An instructor in wizard apparel stands between isles of books

I thrive on getting to see my students experience the ‘ah-ha’ moments in class. Watching a student grow from struggling with a concept to being able to explain it to their peers is magical.

George Swindell
Instructor and Program Coordinator

  • Alum
  • Faculty
College of Innovation and Design
Contact George
The Welcome Center 157D
Related Department
College of Innovation and Design
Year Graduated

You'd never know by looking at him. George Swindell is a sharp, professional and exceptionally capable teacher. Yet just below the surface is the same kid who loves World of Warcraft and Harry Potter. A&M-Commerce gave him the tools and mentorship he needed to transform his passions into a profession. His latest project, “Exploring the Wizarding World of Harry Potter,” allows freshmen to recognize the lessons and literature of J.K. Rowling. The studious professor and enthusiastic gamer are one in the same. When he's not teaching or gaming, Swindell spends his time with his American Eskimo.

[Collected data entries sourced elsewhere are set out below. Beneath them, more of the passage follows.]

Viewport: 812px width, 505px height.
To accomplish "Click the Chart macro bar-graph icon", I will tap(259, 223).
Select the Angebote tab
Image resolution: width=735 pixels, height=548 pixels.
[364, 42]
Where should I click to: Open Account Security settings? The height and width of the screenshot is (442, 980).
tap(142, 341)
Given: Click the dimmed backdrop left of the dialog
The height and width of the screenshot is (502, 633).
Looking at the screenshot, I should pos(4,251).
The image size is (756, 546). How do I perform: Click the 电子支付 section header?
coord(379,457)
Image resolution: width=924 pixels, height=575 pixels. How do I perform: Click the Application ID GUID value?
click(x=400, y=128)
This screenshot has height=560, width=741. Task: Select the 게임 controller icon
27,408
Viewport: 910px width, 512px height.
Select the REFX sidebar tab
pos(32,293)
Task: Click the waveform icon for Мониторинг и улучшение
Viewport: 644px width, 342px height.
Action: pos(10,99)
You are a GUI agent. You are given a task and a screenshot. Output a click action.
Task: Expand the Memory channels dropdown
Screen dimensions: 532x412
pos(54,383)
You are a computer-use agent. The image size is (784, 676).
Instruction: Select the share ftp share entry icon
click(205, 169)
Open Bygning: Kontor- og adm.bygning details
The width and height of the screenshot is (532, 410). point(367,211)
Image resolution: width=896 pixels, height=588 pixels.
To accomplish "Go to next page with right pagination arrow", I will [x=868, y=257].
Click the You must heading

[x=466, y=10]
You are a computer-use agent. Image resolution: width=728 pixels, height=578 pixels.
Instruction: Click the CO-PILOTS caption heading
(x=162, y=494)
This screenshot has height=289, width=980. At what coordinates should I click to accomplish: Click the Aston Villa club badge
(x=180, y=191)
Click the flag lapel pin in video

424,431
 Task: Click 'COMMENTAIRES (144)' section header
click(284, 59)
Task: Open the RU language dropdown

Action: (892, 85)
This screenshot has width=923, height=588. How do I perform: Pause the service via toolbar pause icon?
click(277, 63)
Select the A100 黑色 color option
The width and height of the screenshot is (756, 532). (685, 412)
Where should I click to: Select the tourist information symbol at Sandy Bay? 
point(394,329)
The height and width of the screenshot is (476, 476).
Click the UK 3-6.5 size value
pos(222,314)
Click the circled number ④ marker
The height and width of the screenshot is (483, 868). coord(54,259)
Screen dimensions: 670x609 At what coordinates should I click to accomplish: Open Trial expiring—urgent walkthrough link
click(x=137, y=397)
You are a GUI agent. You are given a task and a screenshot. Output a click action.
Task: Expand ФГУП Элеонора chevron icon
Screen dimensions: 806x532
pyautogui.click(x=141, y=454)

A Conversation With George

What would you tell a student who is thinking about attending A&M-Commerce?

From personal experience, A&M-Commerce has been a blessing and I enjoy being a part of the Lion pride. The classes are small enough that students can get individual educational experience to help them grow. If research is your passion, there are a multitude of professors who are always active in their respective fields. The faculty have a passion to see students succeed in the classroom and in their future goals. Outside the classroom, the campus also offers a welcoming environment for everyone. A&M-Commerce has a plethora of student-led organizations, intramural sports, guest speaker events and so much more.

What makes you passionate about your discipline?

I think my passion is multi-dimensional and revolves around teaching. When I am in a psychology class, I enjoy challenging students to ask questions rather than take the information at face value. I have a personal motto: one cannot know if one does not ask. Similarly, when I am in a mathematics setting, I thrive on getting to see my students experience the ‘ah-ha' moments in class. Watching a student grow from struggling with a concept to being able to explain it to their peers is magical. When I hear success stories from previous students, I get a reminder of why I chose to go into education.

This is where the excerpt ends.